У Полины удивительная буквальная память на детали. Словно мы поем песню за шитьем, вековечную, "как-бы-мне-ря-би-не..." на два голоса, перебираем, пересказываем друг другу нюансы и подробности уже двух наших общих встреч и всего, что было между моими приездами: что он сказал, что он читал, как интонировал, и как..., и что...,
и о чем шепталась листва...
- Танька, а если он позовет?..
- Я пойду, Полиночка...
И это невероятное сплетение Полининой щедрости и рев-ности, внутренней свободы и самоуничижения...

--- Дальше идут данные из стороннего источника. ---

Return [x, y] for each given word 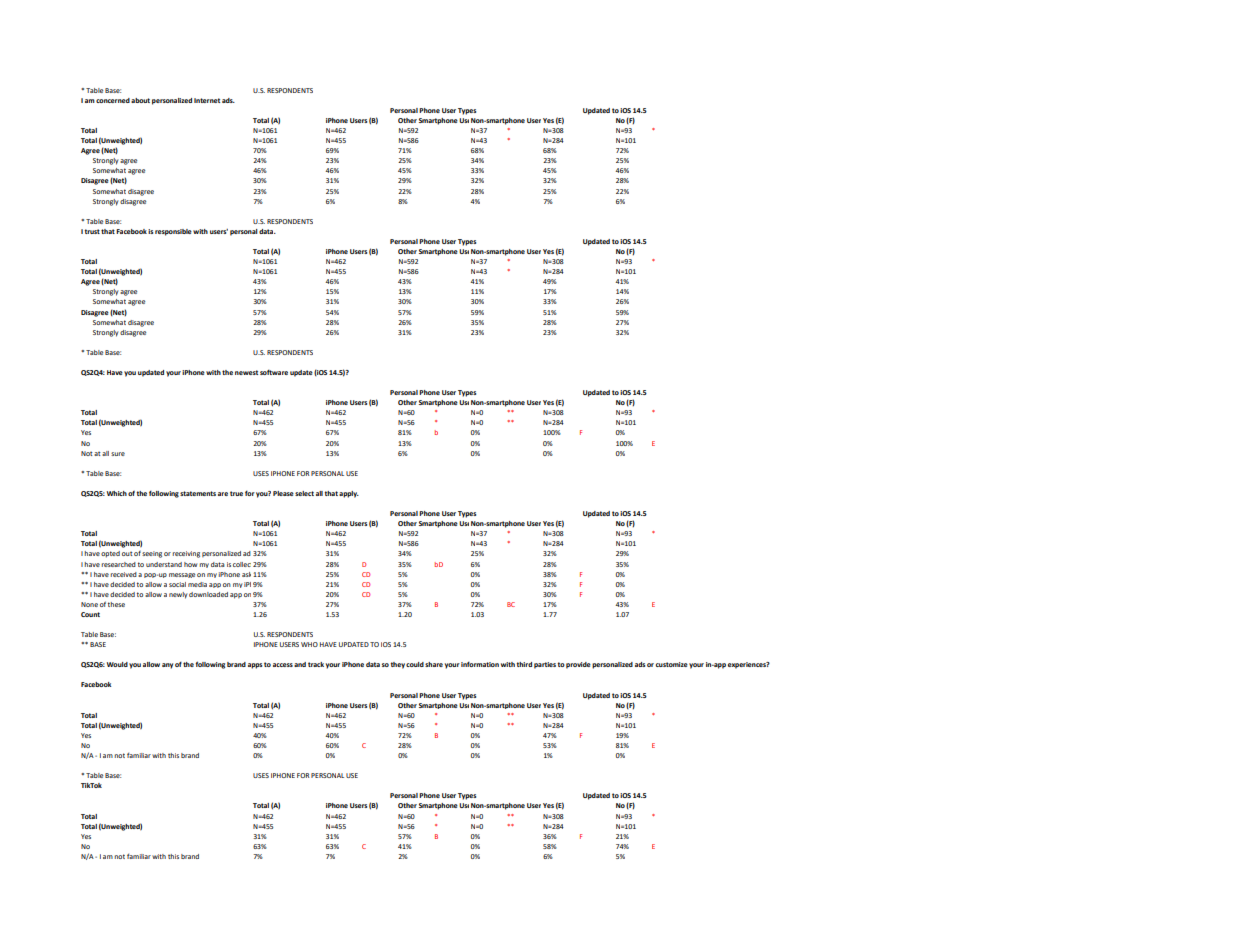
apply [349, 494]
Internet [207, 100]
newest [246, 372]
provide [578, 665]
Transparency [620, 574]
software [274, 372]
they [397, 665]
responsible [173, 232]
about [140, 100]
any [167, 666]
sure [118, 454]
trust [92, 231]
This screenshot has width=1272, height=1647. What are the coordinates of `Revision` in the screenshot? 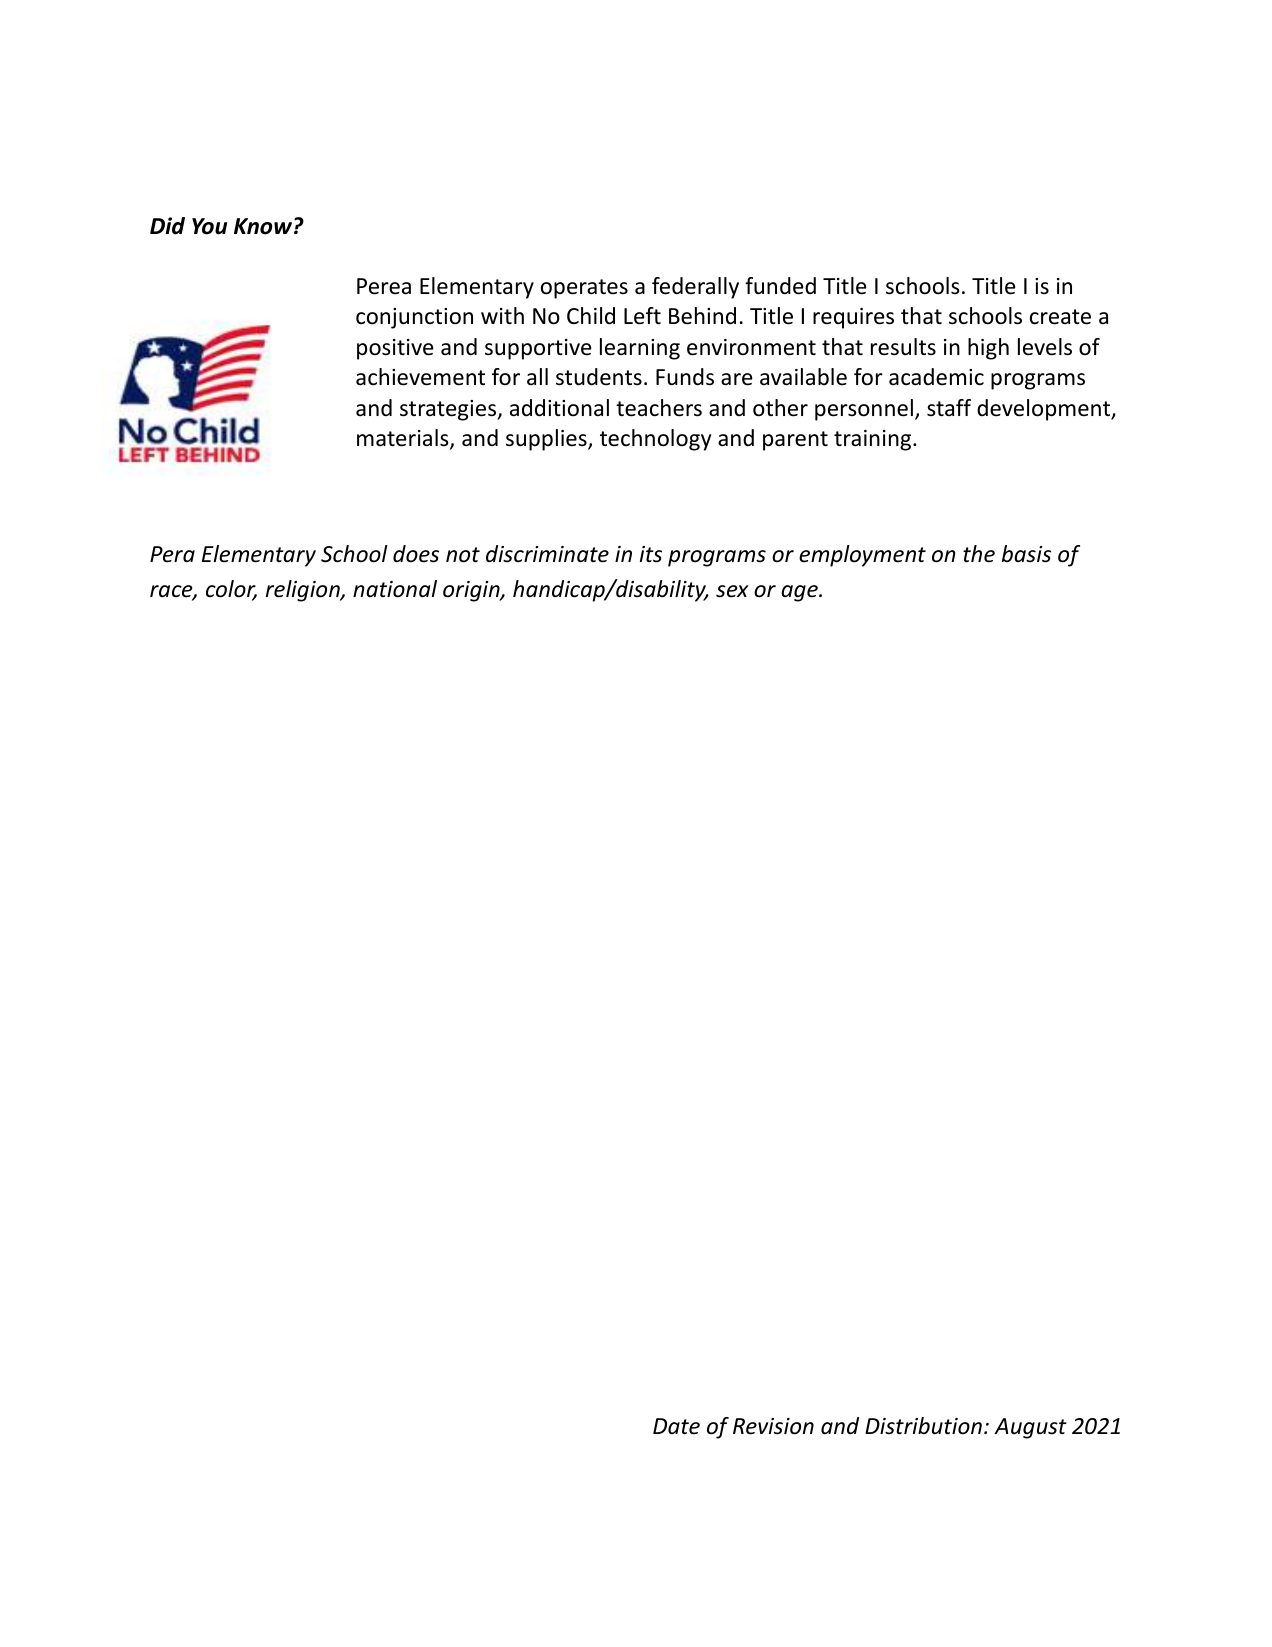 It's located at (773, 1426).
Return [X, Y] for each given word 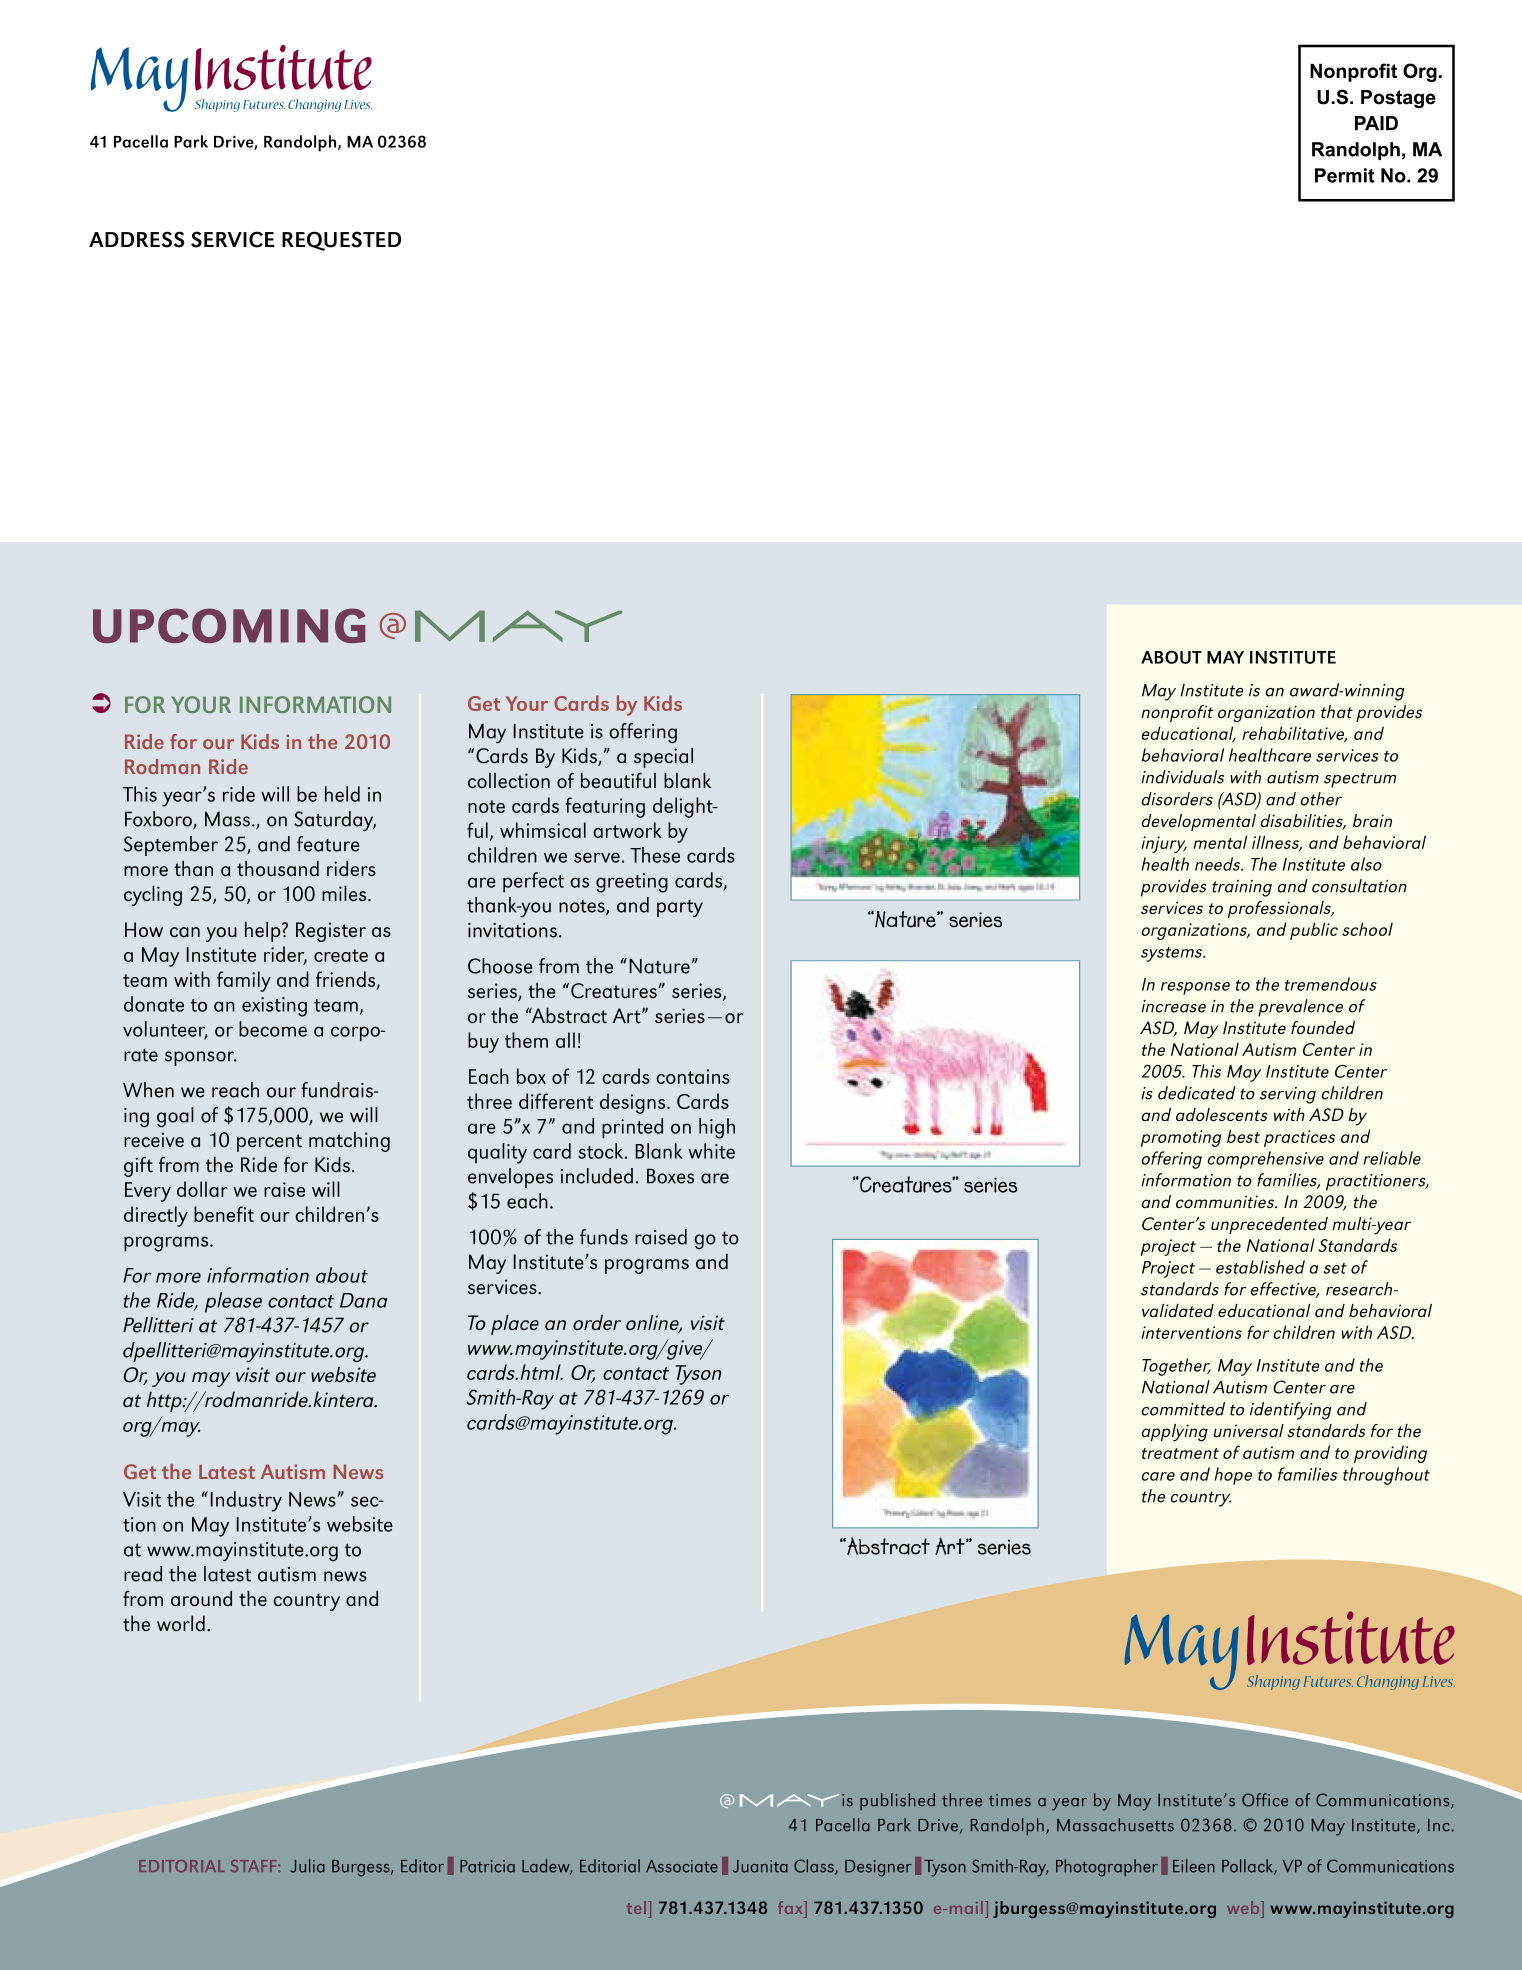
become [273, 1029]
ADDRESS [137, 239]
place [515, 1324]
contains [693, 1076]
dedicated [1197, 1093]
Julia [307, 1866]
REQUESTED [341, 241]
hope [1233, 1476]
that [1337, 711]
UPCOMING [229, 625]
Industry [246, 1501]
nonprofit [1177, 713]
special [663, 757]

И мучительная неразрешенность моей любви, и к Полине Георгиевне, и к Кузьме.
. . . . . . . . . . . .
- Знаешь, я спросила Кузьму, - как же Танька может?..
- Да, - сказал Кузьма, - она любит и тебя и меня, но меня немножко больше, потому что я мужчина...
Это мы с Полиной на каком-то уже чердаке лихорадочно курим, в третий мой заезд, когда мы приехали с Нинкой Фицей после летних полевых работ. "Швыряемся деньгами" и Фица поет-голосит во всю небывалую силищу свою, разнося по Слободе и вдоль бывших Тверских:
"Ко-лод-ни-ков звон-кие-цепи
Взды-ма-ают до-рож-ну-ю-пыль..."
или:
"Ми-сяц на ни-и-би
Зо-рынь-ки ся-а-ют
Ти-хо по мо-орю чо-вын плы-ве"...
или в неудержимую уж вовсе мощь:
"Го-ре горь-кое по све-ту шля-ло-ся
и на на-ас невзна-чай на-бре-ло-о"...
заломив руки за рыжую свою кудлатую безнадежную голову.
Но ничего мы тогда еще не знали-не чуяли,
как скоро они помрут,
Кузьма, и потом Фица,
и останется пленка магнитофонная, где на одной стороне - те песни, а на другую - Кузьма записал стихи на пробу, он читал Некрасова, Пушкина, Маяковского, любимые, очень нервничал, словно оставлял "документ"...
"Господу-Богу помолимся
Древнюю быль возвестим,
Мне в Соловках ее сказывал
Инок, отец Питирим.
Было двенадцать разбойников,
Был Кудеяр-атаман,
..."
Кое-где Нинкин голос "пробивал" пленку и получилось словно на фоне плача...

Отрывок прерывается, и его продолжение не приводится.